▶ Brief: Print, word for word, the lines below from the one containing "The height and width of the screenshot is (516, 996)." up to and including the one containing "pyautogui.click(x=370, y=269)".

▶ Record set:
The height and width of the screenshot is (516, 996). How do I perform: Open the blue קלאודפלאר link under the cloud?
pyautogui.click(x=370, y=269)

* * *

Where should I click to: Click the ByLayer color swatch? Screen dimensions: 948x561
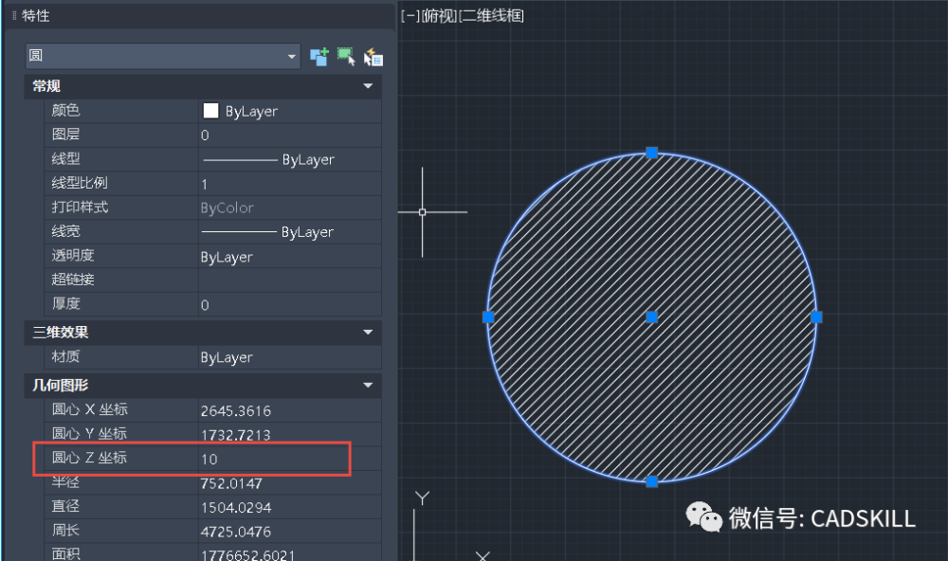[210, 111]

==

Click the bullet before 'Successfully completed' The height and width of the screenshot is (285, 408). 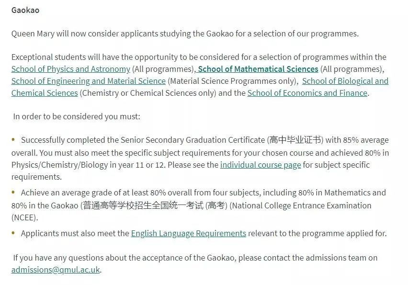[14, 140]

▶ Full answer:
The height and width of the screenshot is (516, 996). How do I perform: Open the blue קלאודפלאר link under the cloud?
pyautogui.click(x=370, y=269)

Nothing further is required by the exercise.